不过,鉴于肾脏和脑的小血管在血液动力学上的相似性(均依赖于高灌注压),以及CKD和脑小血管病具有的共同病理特征(内皮细胞功能障碍和脂质透明变性)和相同的危险因素(年龄、高血压),有研究者推测CKD和脑小血管病可能是同一病理过程不同部位靶器官损害的结果,Kobayashi等的研究间接支持这一观点。该研究发现基线时较高的血肌酐水平与随访期内头颅MRI上SBI的数量增加相关;反之,基线时头颅MRI上存在SBI组随访期内GFR下降风险增加(HR2.16,P=0.04),因此CKD与脑小血管病变之间可能并非单向的因果关系。这一理论尚待更多研究支持。
综上所述,CKD可增加卒中的发病风险,并影响卒中类型及预后。
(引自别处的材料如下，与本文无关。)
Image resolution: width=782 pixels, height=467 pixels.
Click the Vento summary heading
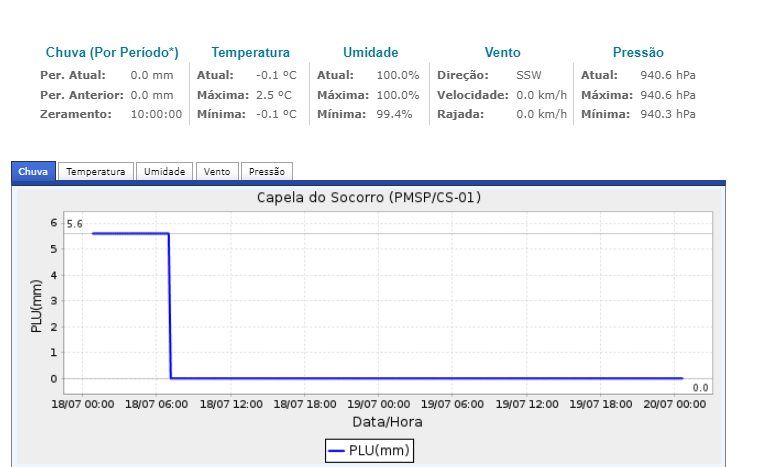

因此临床上有必要根据CKD患者的肾功能情况制定卒中预防及治疗方案。比如,鉴于蛋白尿与出血转化、出血性事件的明显相关性,在缺血性卒中二级预防中,对于合并蛋白尿的患者长期使用抗血小板治疗的安全性需进一步研究。此外,CKD与脑小血管病的影像改变之间亦有显著相关性。一方面,CKD本身的病理生理过程可能产生一些非经典的危险因素介导脑小血管病变;另一方面二者可能存在共同的病因及病理生理过程;因此控制CKD病情进展和控制血管病危险因素对于脑小血管病的预防和治疗可能同样重要。可见进一步明确CKD在脑血管病发生及进展中的作用,有助于深入认识CKD患者卒中及脑小血管病的病理机制及临床特点,对于合理制定脑血管病的预防、治疗及管理方案有一定指导意义。